Sam Outlaw, Tenderheart

★★★☆☆

Download: Bottomless Mimosas; Trouble; Look At You Now

With Tenderheart, Sam Outlaw builds on the success of his debut Angeleno, which earlier this year won Album Of The Year at the UK Americana Awards. The sound here is occasionally brasher – most notably on the gentle opener “Everyone’s Looking For Home”, suddenly overwhelmed by a startling, brash mariachi climax – but generally sticks fairly close to the Laurel Canyon soundalike stylings of Outlaw’s “SoCal” sound. These are smoothly conveyed in tracks like “Two Broken Hearts”, in which love comes through shared solace, and “Bottomless Mimosas”, where reference to “peaceful easy feelings” recalls The Eagles’ laidback California-cowboy lifestyle, here revisited whilst “trading books and gossip over bottomless mimosas”.

Outlaw’s tougher side is revealed in the swaggering country-rock of “Trouble” (“I must have sold my soul when I became your friend/‘Cos you got me into trouble again”); but his lyrical stiletto is more subtly wielded elsewhere, in the disarming claim “God isn’t really on your side, you just think He is”.
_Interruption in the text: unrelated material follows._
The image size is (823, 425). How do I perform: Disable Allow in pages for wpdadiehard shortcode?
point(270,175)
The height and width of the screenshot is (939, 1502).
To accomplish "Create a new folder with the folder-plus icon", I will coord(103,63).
François Couturier, Tarkovsky Quartet – Nuit Blanche

★★★★☆

Download: Rêve; Fantasia; Urga; Dakus

Inspired by the drifting, dream-like films of Andrei Tarkovsky, pianist François Couturier’s quartet are equally adept at composed and improvised works on this collection of contemplative pieces.
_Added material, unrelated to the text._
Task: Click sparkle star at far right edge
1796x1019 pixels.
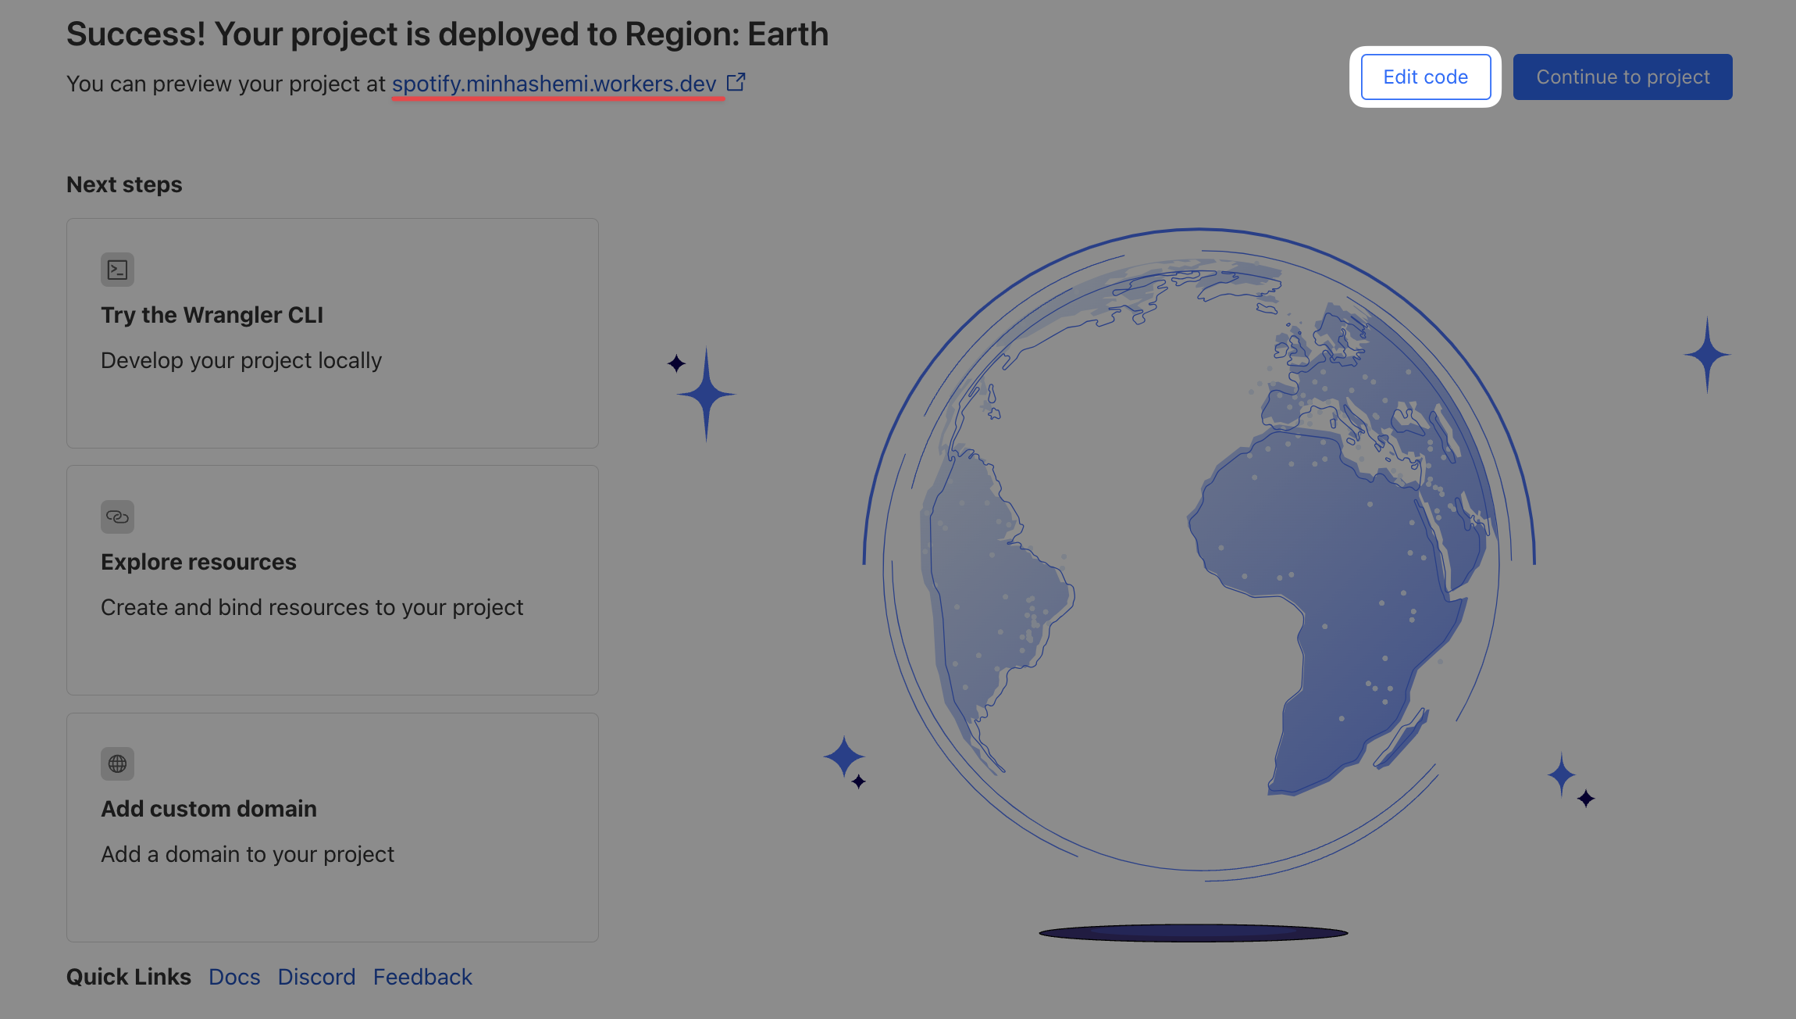Action: point(1707,355)
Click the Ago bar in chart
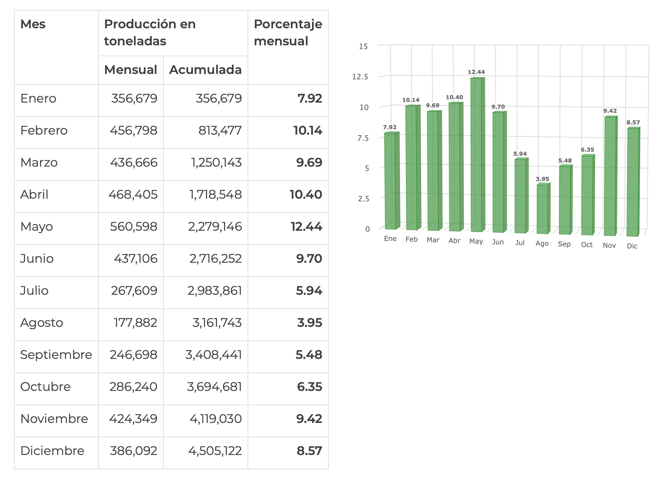 (543, 209)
Couturier and cellist Anja Lechner’s sensibilities were evident interpreting Gurdjieff and Mompou on last year’s Moderato Cantabile, and their alliance here with Jean-Marc Larché’s soprano sax and Jean-Louis Matinier’s accordion offers a distinctive palette whose drones and small, fluting phrases recall the likes of Pauline Oliveiros and Terry Riley, as in the immersive piano/sax blend of “Fantasia”. Couturier’s “Urga” is a reflective dérive through deserted streets of memory, while “Dakus” – based on Takemitsu’s “Nostalghia”, itself a Tarkovsky tribute – features urgent, sweeping cello over pulsing accordion.

The whole album, meanwhile, is ingeniously bound together by a series of six short, improvised “dreams” – two each of “Rêve”, “Dream” and “Traum” – which accrete gently from wisps of sound and drones, like moths gathering at dusk around a light.